If an entry holds a picture, leave that picture out. Give everything else again exactly.

• _Given data_

━━━━━━━━

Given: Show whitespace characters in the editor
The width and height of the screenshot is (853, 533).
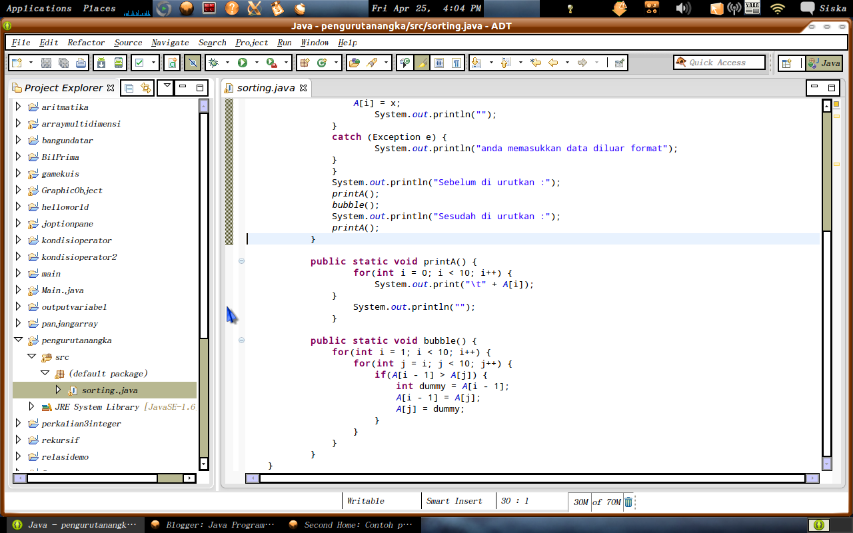Looking at the screenshot, I should tap(456, 62).
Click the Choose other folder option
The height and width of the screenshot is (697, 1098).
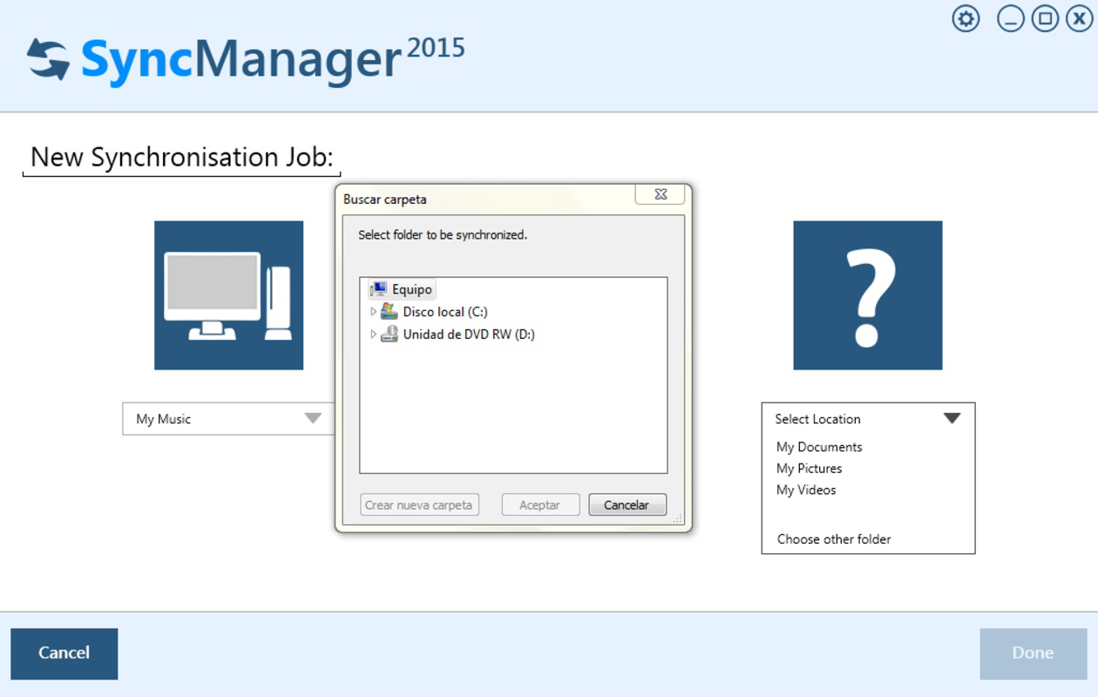coord(833,538)
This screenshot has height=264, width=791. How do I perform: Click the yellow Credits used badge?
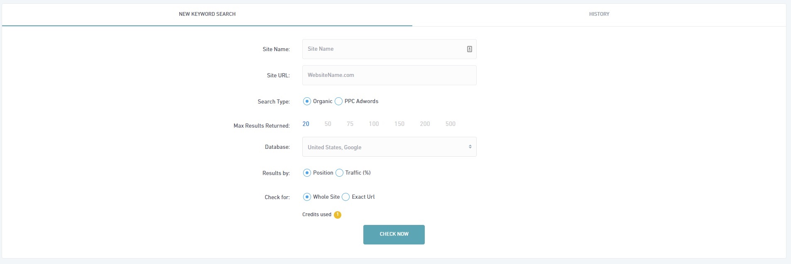click(338, 215)
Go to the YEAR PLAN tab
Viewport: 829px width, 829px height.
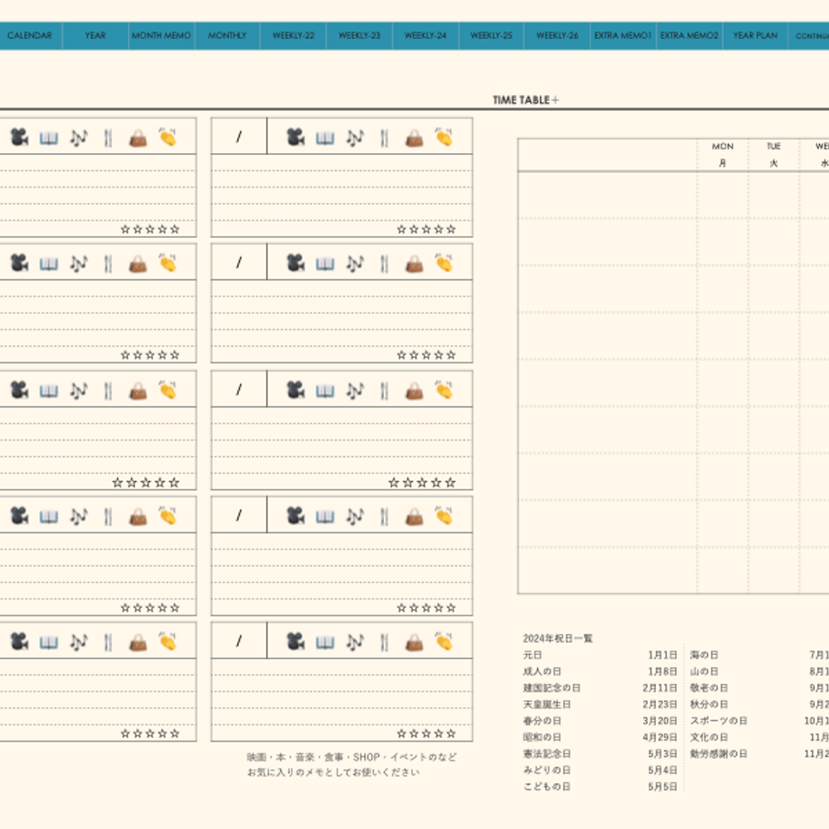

━━━━━━━━

• _Exercise answer_
Given: Show whitespace characters in the editor
The width and height of the screenshot is (853, 533).
Looking at the screenshot, I should tap(456, 62).
Click the Choose other folder option
The height and width of the screenshot is (697, 1098).
coord(833,538)
This screenshot has height=264, width=791. How do I perform: Click the yellow Credits used badge?
click(338, 215)
Go to the YEAR PLAN tab
Viewport: 829px width, 829px height.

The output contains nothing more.